Because AppState is Clone (both inner fields are Arc), tests can build the same state once and clone it into a fresh router for every assertion — that's how the "create a link in one router, verify the click count via /info in another" tests work. It's the same underlying Db and RateLimiter across all of them.

The one gotcha is that /shorten uses the ConnectInfo<SocketAddr> extractor to pull the client IP for rate limiting. In oneshot there's no peer addr, so the extractor fails. The fix is a single line on the test helper:

build_app(state).layer(MockConnectInfo(SocketAddr::from(([127,0,0,1], 0))))

MockConnectInfo is an axum-provided layer specifically for this case. It's the kind of thing you only find out by hitting the wall first.

Tradeoffs I'd want you to notice

• Rate limit is per-process, not per-cluster. See the full honesty section above.
• SQLite is single-writer. For shortener workloads (read-heavy, bursty writes on creation, amortizable click increments) it's more than enough. At ~1000 writes/sec, you should reach for a real DB — or, better, flush click increments to SQLite in batches.
• Click tracking has no aggregation layer. Every redirect does a synchronous UPDATE and SELECT. For lower latency and higher throughput you'd count clicks in-memory and flush periodically.
• No URL sanitization beyond scheme + length. We don't block javascript: (the scheme check rejects it), but we also don't block shortening a link to the shortener itself, which would let you build a redirect loop. If the service is internet-facing, you want at least a denylist.
• The HTML form does no CSRF protection.

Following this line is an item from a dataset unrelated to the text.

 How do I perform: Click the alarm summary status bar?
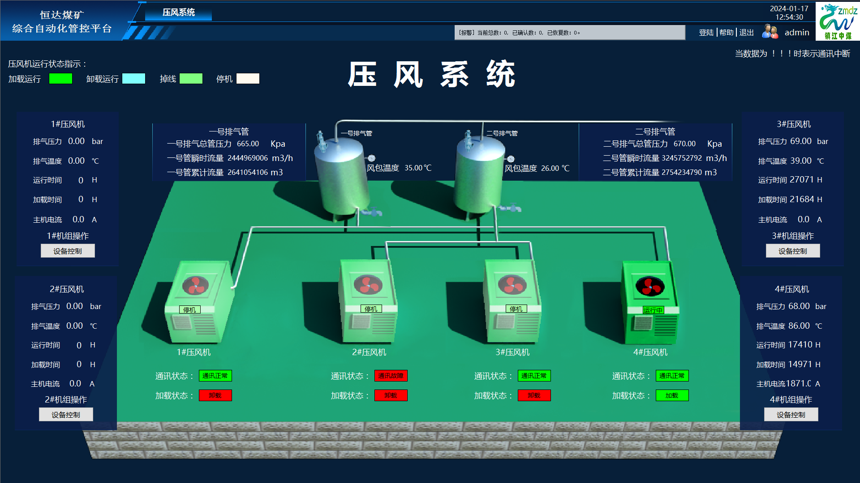click(x=569, y=33)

It's served same-origin and the API is JSON-only, so in practice this is fine for a demo, but a real product would add it.

Try it in 30 seconds

docker build -t url-shortener-rs .
docker run --rm -d -p 8000:8000 -e ADMIN_TOKEN=changeme url-shortener-rs

curl -sS -X POST http://localhost:8000/shorten \
  -H 'Content-Type: application/json' \
  -d '{"url":"https://sen.ltd"}'
# {"slug":"G9","short_url":"http://localhost:8000/G9",...}

curl -sI http://localhost:8000/G9 | grep -i location
# location: https://sen.ltd

curl -sS http://localhost:8000/G9/info
# {"slug":"G9","long_url":"https://sen.ltd","clicks":1,...}

curl -sS -X DELETE http://localhost:8000/G9 \
  -H 'Authorization: Bearer changeme'
# {"deleted":"G9"}

Full source is on GitHub. The binary is 4 MB, the Alpine container is 11 MB, and the whole thing — including tests, Dockerfile, and the HTML page — is about 1100 lines. If you're learning Rust for the server side, I think a URL shortener with this shape is a better first project than any of the HTTP-echo/"blog API" examples. You end with something you'd host.